====== Texte extrait
Retour aux habitudes aussi par le contraste, juste quelques jours d’absence et on regarde l’endroit sous un jour différent. Étant toujours sur place, on suit trop les changements pour les voir comme changements, à peine évolution, petits ajustements, progression attendue qui ne fera pas surprise. Comme les feuilles des arbres qui poussent, qui grandissent, s’épaississent, qui construisent le sombre qui nous donnera l’ombre pour survivre à l’été, ses chaleurs, ses lumières, trop fortes pour nos yeux. Mais œuvre du changement ou encore du contraste, le sous-bois fait maintenant l’effet d’un autre monde, de mystères, de secrets, un monde différent, car d’une autre lumière, univers où la vue ne sera plus maîtresse.
C’est au pays des plantes que la vue est précieuse, pour se laisser attirer du coin d’un œil distrait par une couleur qui tranche sur le vert tout autour, se laisser captiver comme serait alléché un insecte dont la vie est liée au pollen autant que celle des fleurs, et plus des plantes à fleurs. Alors, y regarder, mais y regarder de près et compter les pétales, en observer le cœur, parfois tourner la tête, y voir des symétries, des formes, des mécanismes. Et des airs de famille. Familles aux noms latins qui rassemblent la rose, le pommier et la fraise, ou encore les pois chiches, les genêts, la réglisse ou bien le palissandre, pour nous dire de ne pas se laisser égarer par quelques différences et qu’un air de famille ne s’efface pas d’un souffle.
============
====== Données fournies
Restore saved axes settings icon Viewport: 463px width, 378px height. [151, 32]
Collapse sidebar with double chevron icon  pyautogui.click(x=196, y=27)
============
- [Série d'exercices]
1. Résumez en deux phrases le texte sur le sous-bois et les fleurs.
2. Prolongez le texte sur le sous-bois et les fleurs après sa dernière phrase.

- [Résultats finaux]
1. Après quelques jours d'absence, le contraste fait voir l'endroit sous un jour différent, alors qu'à rester sur place on suit trop les changements pour les percevoir comme tels, et le sous-bois fait désormais l'effet d'un autre monde où la vue ne sera plus maîtresse. Au pays des plantes, la vue est précieuse : elle invite à regarder les fleurs de près, à y voir des symétries, des formes et des mécanismes, et à reconnaître des airs de famille que quelques différences ne doivent pas masquer.

2.
Au chapitre du souffle, on arrive vite au vent, comme souffle incontournable. Léger, il est discret et laissera bien souvent nos oreilles au repos, mais nos yeux le suivront par les mouvements des feuilles, des épis qui font vagues chez les frêles graminées, si bien qu’on oubliera jusqu’à la fin de l’été que derrière le rideau, l’écran des feuilles des arbres se cache un paysage qu’on aura oublié, captivés par la danse des feuilles dans le vent, chorégraphies changeantes en fonction des espèces, de la forme des feuilles, leur accroche sur les branches ou le long d’une tige. Elles se laissent bercer et par leurs doux mouvements, elles nous appellent, nous happent, nous envoûtent, nous captivent. Les feuilles nous ensorcellent.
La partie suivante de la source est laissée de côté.